Seasonal Invader Identification & Prevention

What are seasonal invaders?

Seasonal invaders are those insects that live outside for the most part. However, when the weather begins to cool in the late summer and early fall, they start seeking indoor shelter. Seasonal invaders usually don't pose much of a threat for homeowners but are a nuisance to have to deal with year after year.

a ground beetle crawling on the ground outside of a home in hillsdale missouri

Examples of seasonal invaders found living in the Kansas City Metro area are boxelder bugs, clover mites, cluster flies, ground beetles, and lady beetles.

Boxelder bugs
Boxelder bugs are about a 1/2 inch in length.

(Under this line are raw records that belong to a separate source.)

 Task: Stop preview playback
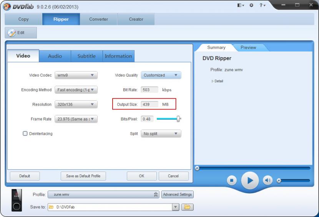point(231,180)
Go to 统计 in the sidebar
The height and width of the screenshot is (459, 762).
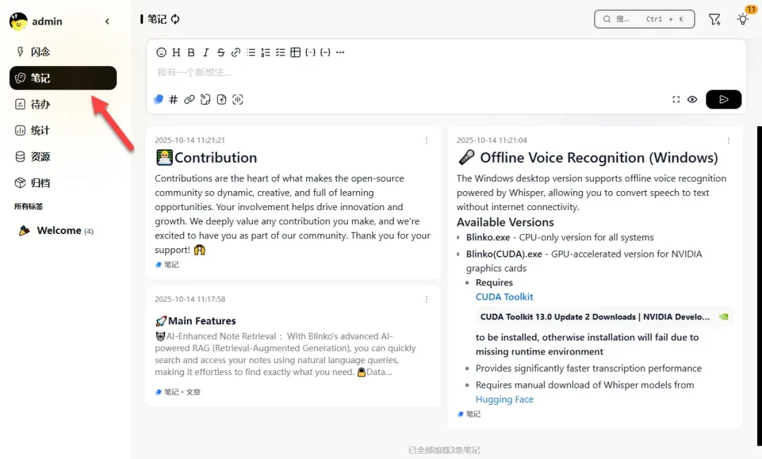tap(40, 130)
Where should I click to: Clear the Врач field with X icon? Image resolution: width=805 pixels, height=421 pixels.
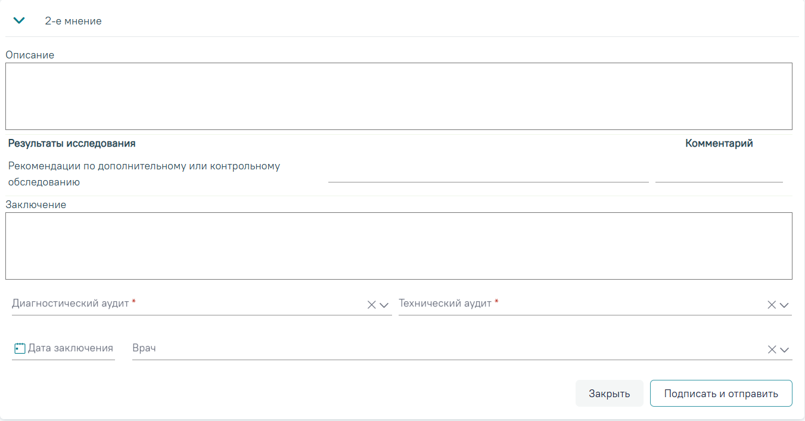tap(772, 349)
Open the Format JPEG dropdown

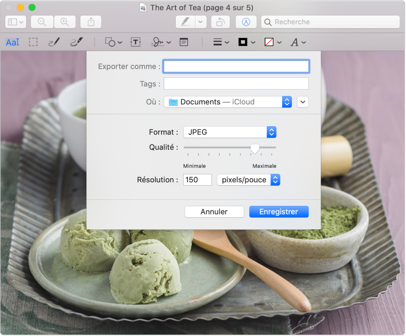pyautogui.click(x=229, y=132)
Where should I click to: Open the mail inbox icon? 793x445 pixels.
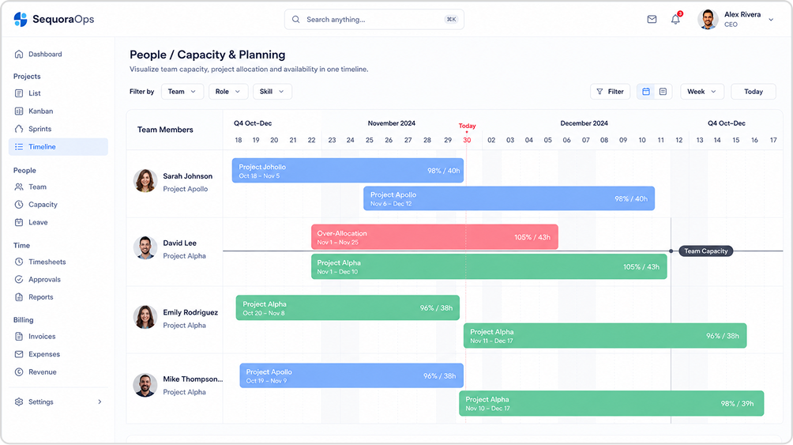(x=652, y=19)
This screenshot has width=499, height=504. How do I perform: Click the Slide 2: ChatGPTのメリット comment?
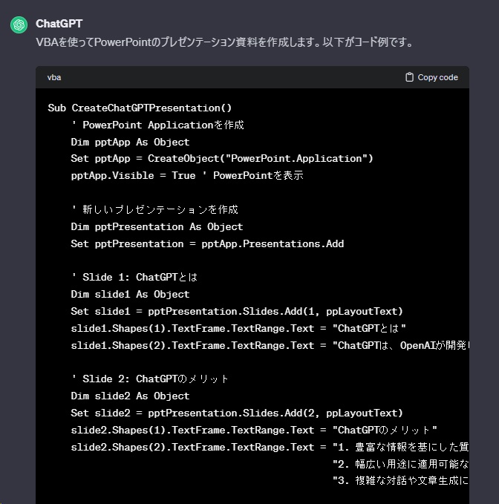[x=150, y=379]
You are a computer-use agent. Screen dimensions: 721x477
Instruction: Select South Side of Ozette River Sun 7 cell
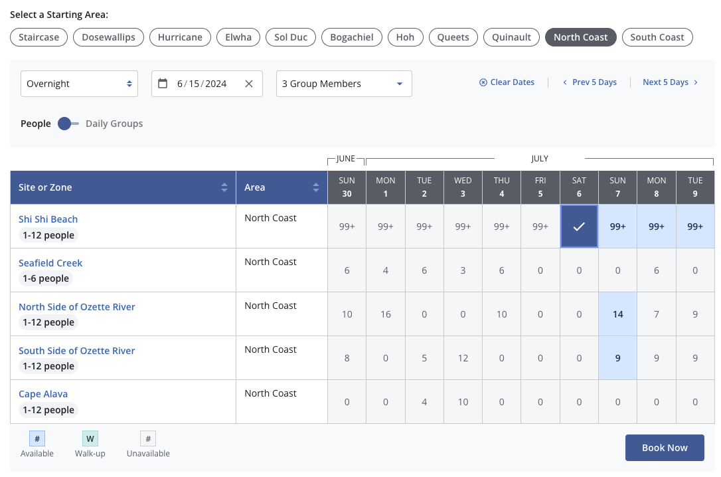pos(617,358)
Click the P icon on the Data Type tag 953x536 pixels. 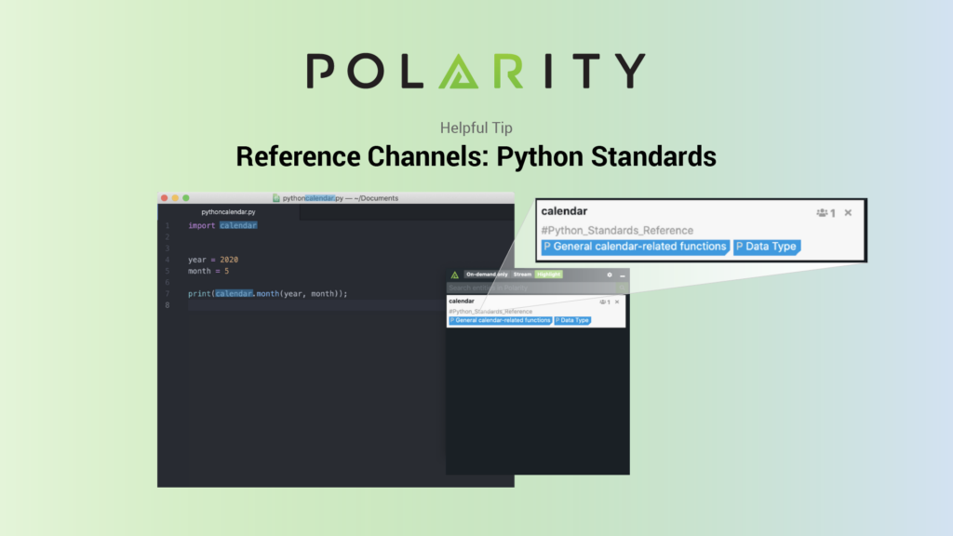(739, 246)
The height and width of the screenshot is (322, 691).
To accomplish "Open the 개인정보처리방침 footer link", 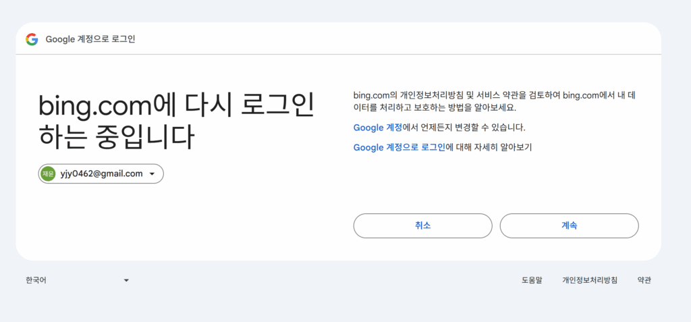I will tap(590, 280).
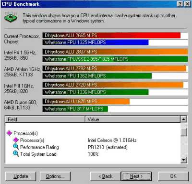Image resolution: width=192 pixels, height=184 pixels.
Task: Click the question mark help button in title bar
Action: [180, 4]
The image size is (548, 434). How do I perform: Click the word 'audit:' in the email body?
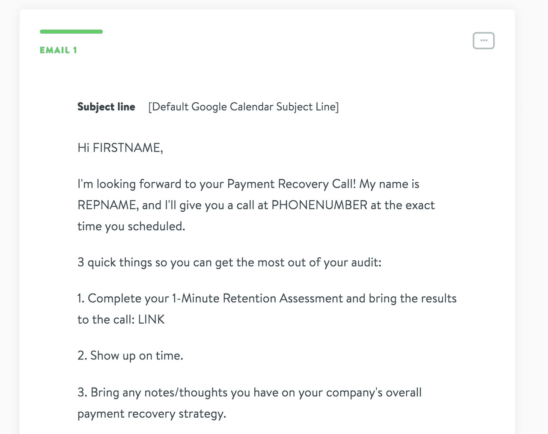366,262
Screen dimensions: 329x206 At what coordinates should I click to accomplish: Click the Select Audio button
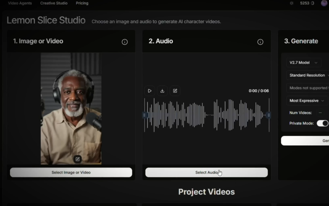206,172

They are mostly black with several reddish-orange lines, especially along the edge of their bodies. Immature boxelder bugs (nymphs) are smaller, and bright red with only patches of black.

Clover mites
Clover mites are a tiny species of true mite that grow to be about the size of a pinhead. They have an oval shaped body and four pairs of legs - their first pair is larger than the rest. Clover mites are typically bright red, but can be other colors depending on their diet.

Cluster flies
Cluster flies are often confused with common house flies. The body of a cluster fly is long and narrow, and they are a dull gray color. They have dark black and golden colored hairs on their thorax and legs. When cluster flies are not flying their wings will overlap at their tips.

Ground beetles
Ground beetles are shiny black, although some are metallic. They have hard, shell-like wing covers with lengthwise grooves. The ground beetle’s head is narrower than the rest of its body. They also have strong and prominent mandibles and three pairs of long, thin legs.

Lady beetles
Lady beetles, also known as "ladybugs", are about 1/3 of an inch long. They are yellow to orange in color, and can come with or without black spots on their bodies. Their body has a distinctive dome shape.

Are seasonal invaders dangerous?

No, seasonal invaders are not dangerous pests. They are, however, very annoying to deal with! Seasonal invaders are a nuisance pest in that they create buzzing sounds and foul odors. Seasonal invaders pose no significant health risks to people. They don't bite or sting, nor do they cause structural damage.

Why do I have a seasonal invader problem?

Seasonal invaders find their way into your home through small cracks and crevices in the exterior, and they typically enter during late summer and early fall. They move inside to secure temperate shelter for the upcoming winter months, but they may also enter during periods of extremely hot or wet weather. Your home acts as an indoor retreat, protecting them from the harsh climate found outside.

Where will I find seasonal invaders?

Seasonal invaders take up residence inside of dark, secluded areas of Missouri and Kansas homes and commercial buildings. Attics, spaces behind walls, beneath floors, above ceilings, and crawlspaces often become homes for seasonal pests. They can also be found in sheds, garages, and other outbuildings.

How do I get rid of seasonal invaders?

To eliminate seasonal invaders from your home and property, partner with a professional pest control expert. At Augustine Exterminators we provide the advanced modern methods needed to solve your unique pest problems and prevent future ones. Our trained and certified specialists offer homeowners effective and affordable seasonal invader control. To learn more about the residential and commercial pest control services we provide throughout the Greater Kansas City area, call Augustine Exterminators today!

How can I prevent seasonal invaders in the future?

Seasonal invaders can be a challenge. There are some steps you can take to help prevent them from finding their way inside your Kansas City Metro home or business.

  • Leave a stone barrier between any grass, soil, or mulch and your foundation.

  • Install weather stripping around all windows and doors.

  • Place caps on all chimneys.

  • Install mesh screens over vents leading into your home.

  • Replace torn or worn out screens on doors and windows.

  • Seal spaces around wires, pipes, and other utilities entering into your home.

  • Seal up cracks and gaps in the foundation, along exterior walls, and the roofline.